Friday, December 28, 2012

From Deity to Death: Jesus 8 Steps Down

So What? has been a popular article on this blog. It compares Jesus’ act of washing His disciples’ feet with Philippians 2:5-11. So, when my pastor preached an incredible sermon a few weeks ago on this same passage, I knew I had to get his permission to pass his message along to you! (If you haven’t read So What? – you might want to; you can do so by clicking here. Don’t worry, we’ll wait.)

His sermon, From Deity to Death, went through eight steps Jesus took in descending from His glory in heaven to His death on the cross. Although this sounds like it might make a good Easter sermon, our study of the book of Philippians brought us to this passage in mid-December – a time when the birth of Christ was forefront in my mind. This different holiday perspective led me to text our pastor later, “The step from deity to humanity was a greater descent than that from humanity to crucifixion.”

“Your attitude should be the same as that of Christ Jesus: Who, being in very nature God…” (Phil. 2:5-6)

Jesus let go of His equality with God
“…did not consider equality with God something to be grasped,” (Phil. 2:6)

Jesus is the second person of the Godhead but He didn’t hold on tightly to what was His. All the glories of heaven were rightfully His and yet, He released them.

Source data.
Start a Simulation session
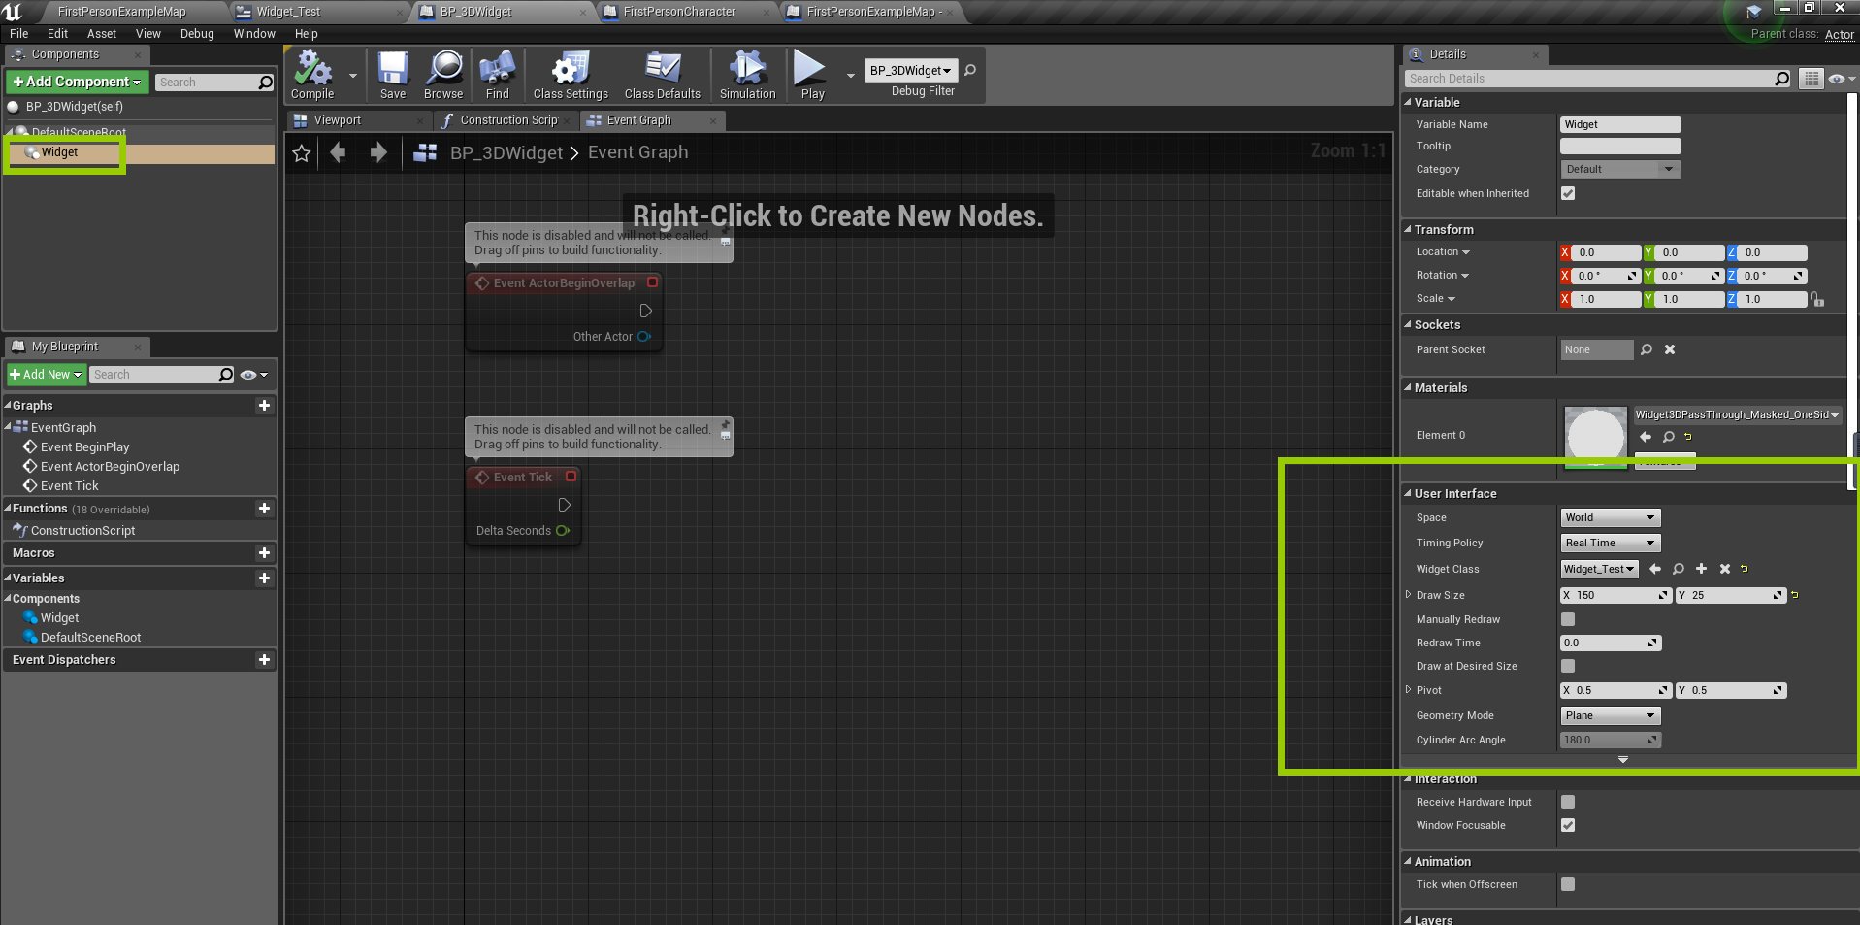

Work instructions.
A) Copy the stretch from "Jesus is the" through "He released them." in the post on Jesus' descent from deity to death, word for word.
B) Resume the post on Jesus' descent from deity to death after its last sentence and keep writing.

Answers given.
A)
Jesus is the second person of the Godhead but He didn’t hold on tightly to what was His. All the glories of heaven were rightfully His and yet, He released them.

B)
Jesus was our example to let go of our rights.

Jesus emptied Himself of who He was
“but made himself nothing” (Phil 2:7)

Jesus emptied Himself of any personal advantages or privileges entitled to the Son of God. He nullified His position and His power. Yes, He cleansed, healed, and performed miracles – but always in reference to the will of the Father.

He emptied Himself of His glory, the benefits of His attributes, and His position; He was now despised rather than glorified. He emptied Himself of honor, adoration, and eternal intimacy with the Father.

Jesus was our example to empty ourselves of what we think is due us.

Jesus took on the form of a servant
“taking the very nature of a servant,” (Phil 2:7)

Jesus became a slave, a bond servant in every sense of the word. He owned nothing – no land, no house, no animals. Even at His death, everything was borrowed. “For even the Son of Man did not come to be served, but to serve, and to give his life as a ransom for many” Mark 10:45.

Jesus was our example of humility; He Himself said, “no servant is greater than His master” (John 13:16). Let me add something here – Jesus said those words as He washed the disciples’ feet. So What? See how once again these two passages are fitting together?

Jesus was made in the likeness of a man
“being made in human likeness.” (Phil. 2:7)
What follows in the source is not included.